In a 6-3 decision issued Wednesday, the Supreme Court transformed how the Voting Rights Act's Section 2 operates, shifting its legal standard from a "results test" to an "intent test." The ruling blocks an electoral map that had created a second Black-majority U.S. House district in Louisiana and will make it substantially more difficult for minority voters to challenge voting maps they argue dilute their political power.

The decision, written by Justice Samuel Alito and joined by Chief Justice John Roberts and four other conservative justices, centered on whether Section 2 of the landmark civil rights law requires proof of intentional discrimination or merely discriminatory impact. Alito wrote that interpreting Section 2 to "outlaw a map solely because it fails to provide a sufficient number of majority-minority districts would create a right that the amendment does not protect," referring to the 15th Amendment ratified in 1870.

The ruling represents the latest major blow to voting protections that legal scholars have tied to Chief Justice Roberts's two-decade tenure. UCLA election law expert Rick Hasen characterized the court's approach as wielding "a wrecking ball" against the Voting Rights Act. "There are still parts of the VRA that are operative, but the two main pillars are now virtually dead letters," Hasen said.

The court previously eviscerated Section 5 of the act in 2013 through a ruling authored by Roberts in a case involving Alabama's Shelby County. That decision eliminated the requirement that states and jurisdictions with a history of racial discrimination obtain federal approval before changing voting laws. Section 5 had been considered one of the act's most powerful enforcement mechanisms.

In her dissent, Justice Elena Kagan, joined by the court's two other liberal justices, called Wednesday's ruling "the latest chapter in the majority's now-completed demolition of the Voting Rights Act." Kagan pointed to the 2021 ruling endorsing Arizona voting measures that a lower court said would disproportionately burden Black, Latino, and Native American voters, characterizing the decisions as part of a coordinated campaign. "For over a decade, this court has had its sights set on the Voting Rights Act," she wrote.

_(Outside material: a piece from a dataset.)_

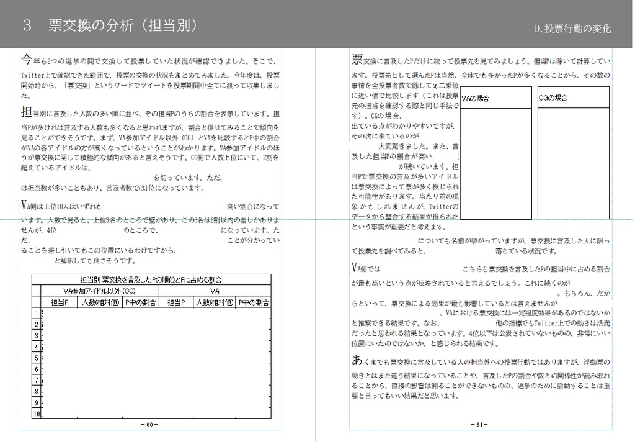This screenshot has width=635, height=444.
Task: Click the VAの場合 box label
Action: point(476,97)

Harvard Law School Professor Nicholas Stephanopoulos, who filed a brief defending the act, said the results test is now "effectively dead." He noted: "It's there in theory but now impossible to satisfy in fact."

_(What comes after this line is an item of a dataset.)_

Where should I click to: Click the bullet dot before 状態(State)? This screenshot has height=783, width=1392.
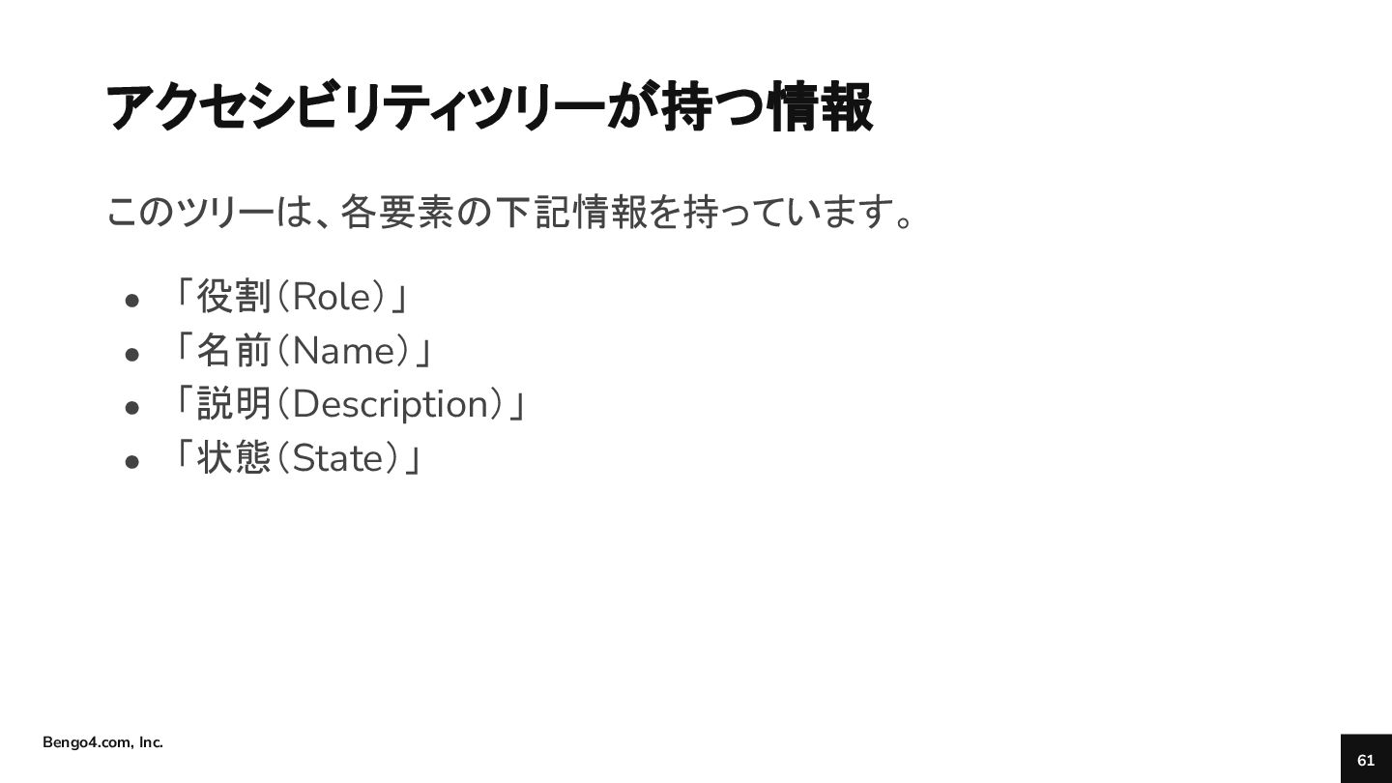(133, 463)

Press Robinson, a Louisiana resident who challenged the electoral map, said the decision would have consequences across all levels of government. "We'll be back where we were at the time that slavery was declared illegal in this country," Robinson said on a call with reporters.

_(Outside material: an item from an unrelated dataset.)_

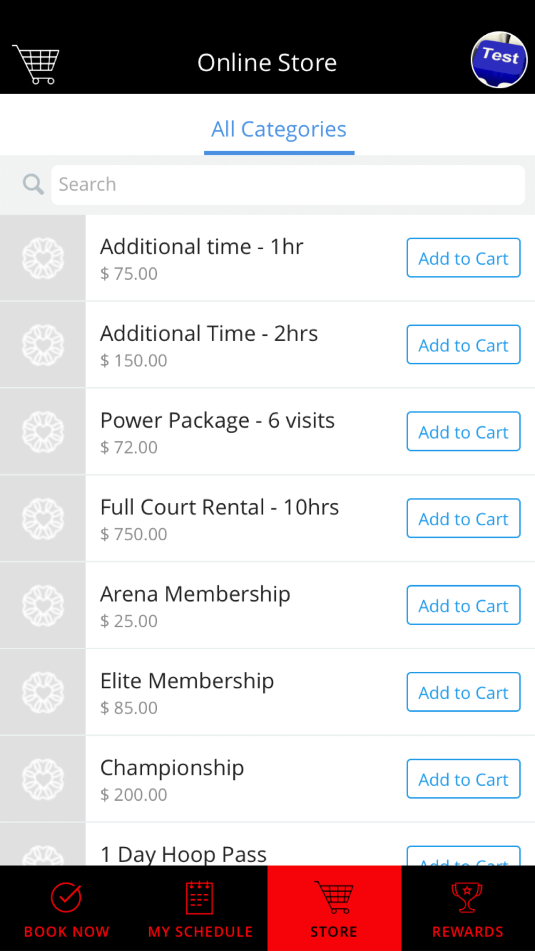Open the Elite Membership item title

187,681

The Voting Rights Act emerged following the 1965 "Bloody Sunday" march in Selma, Alabama, where state troopers attacked hundreds of Black voting rights protesters crossing the Edmund Pettus Bridge. Congress enacted the law to prohibit poll taxes, literacy tests, and other racially motivated voting restrictions. Section 2 was amended by Congress in 1982 to prohibit electoral maps that would undermine minority voting strength, even without proof of racist intent.